Hari ini aku mengawali tahun 2024 dengan menulis tentang salah seorang muridku yang menurutku sangat istimewa. Namanya Zahra. Tahun 2022 yang lalu, saat usianya belum genap 8 tahun dia menulis satu cerita bergambar yang juga diilustrasikan sendiri, judulnya "Kenangan Bersama Alin".
Kisah ini merupakan pengalamannya saat kehilangan boneka kesayangannya. Waktu itu Zahra belum sanggup bercerita kepada siapa pun kecuali keluarga intinya. Dalam keadaan sedih itulah Zahra berinisiatif menuliskannya sebagai kenangan akan Alin bonekanya.
Menuliskan kembali satu kisah yang melukai hati membutuhkan keberanian yang besar, karena kita akan dibawa kembali masuk ke rentetan peristiwa yang menyakitkan itu. Zahra menjalaninya dengan teguh, walau sepanjang prosesnya diiringi cucuran air mata. Bukan hanya proses menulis, proses menggambar ilustrasinya juga pasti sangat, sangat berat, karena menghadirkan hal itu sekali lagi secara visual.
Seperti karya-karya Zahra sebelumnya dan murid-muridku yang lain, sebelum sampai bisa dipublikasikan tentunya karya itu sudah melewati proses revisi berkali-kali. Revisi-revisi itu tentunya aku sesuaikan dengan kemampuan masing-masing anak, tapi, tetap saja yang namanya revisi itu bukanlah hal yang menyenangkan, dan Zahra pun mengalaminya tanpa kecuali.
Dari apa yang dilakukan Zahra, gadis kecil dengan banyak ide keren dan keberanian yang luar biasa ini, aku jadi belajar tentang 'Writing to ease grief and loss'.
Ini yang aku baca dari Harvard Health Publishing :
Some research suggests that disclosing deep emotions through writing can boost immune function as well as mood and well-being. Conversely, the stress of holding in strong feelings can ratchet up blood pressure and heart rate, and increase muscle tension.

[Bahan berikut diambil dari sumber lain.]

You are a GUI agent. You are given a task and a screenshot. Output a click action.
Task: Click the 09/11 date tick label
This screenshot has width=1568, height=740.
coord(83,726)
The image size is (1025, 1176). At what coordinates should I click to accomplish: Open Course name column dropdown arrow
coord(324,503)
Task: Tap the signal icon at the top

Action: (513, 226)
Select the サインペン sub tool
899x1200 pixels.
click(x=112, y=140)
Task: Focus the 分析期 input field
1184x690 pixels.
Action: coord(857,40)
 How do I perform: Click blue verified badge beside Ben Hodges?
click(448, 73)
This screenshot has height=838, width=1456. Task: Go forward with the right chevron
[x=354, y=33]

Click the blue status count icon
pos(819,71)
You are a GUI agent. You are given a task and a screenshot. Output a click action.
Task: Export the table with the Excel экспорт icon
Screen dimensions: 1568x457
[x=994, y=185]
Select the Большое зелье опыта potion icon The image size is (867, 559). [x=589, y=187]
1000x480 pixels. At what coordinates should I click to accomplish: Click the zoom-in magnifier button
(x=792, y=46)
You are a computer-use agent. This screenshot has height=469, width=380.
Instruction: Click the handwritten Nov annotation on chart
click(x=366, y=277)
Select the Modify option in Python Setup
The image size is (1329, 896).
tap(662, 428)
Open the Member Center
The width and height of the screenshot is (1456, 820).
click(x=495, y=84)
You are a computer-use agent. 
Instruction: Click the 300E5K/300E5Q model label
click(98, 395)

Although writing about grief and loss can trigger strong emotions — you may cry or feel deeply upset — many people find journal writing valuable and meaningful, and report feeling better afterward.
Menuliskannya kembali juga membantu kita untuk melihat peristiwa itu dengan lebih obyektif karena jadi seperti ada 'jarak' antara kita si penulis (yang hanya menuliskannya kembali) dengan kita yang terlibat di peristiwa itu secara langsung. Bahkan kadang kita jadi dapat perspektif yang berbeda.
Di usianya yang menjelang 9 tahun (tahun 2023 yang baru berlalu), Zahra kembali mengalami kesedihan yang lebih dalam. Dia kehilangan kucing kesayangannya, Chairo.
Peristiwa ini tentunya lebih berat skalanya dibandingkan kehilangan yang pertama, karena ada interaksi yang intens antara Zahra dan Chairo. Kembali Zahra menulis dan mengilustrasikan kisah itu untuk mengenang kucing yang paling dekat dengannya itu dalam "Namanya Chairo".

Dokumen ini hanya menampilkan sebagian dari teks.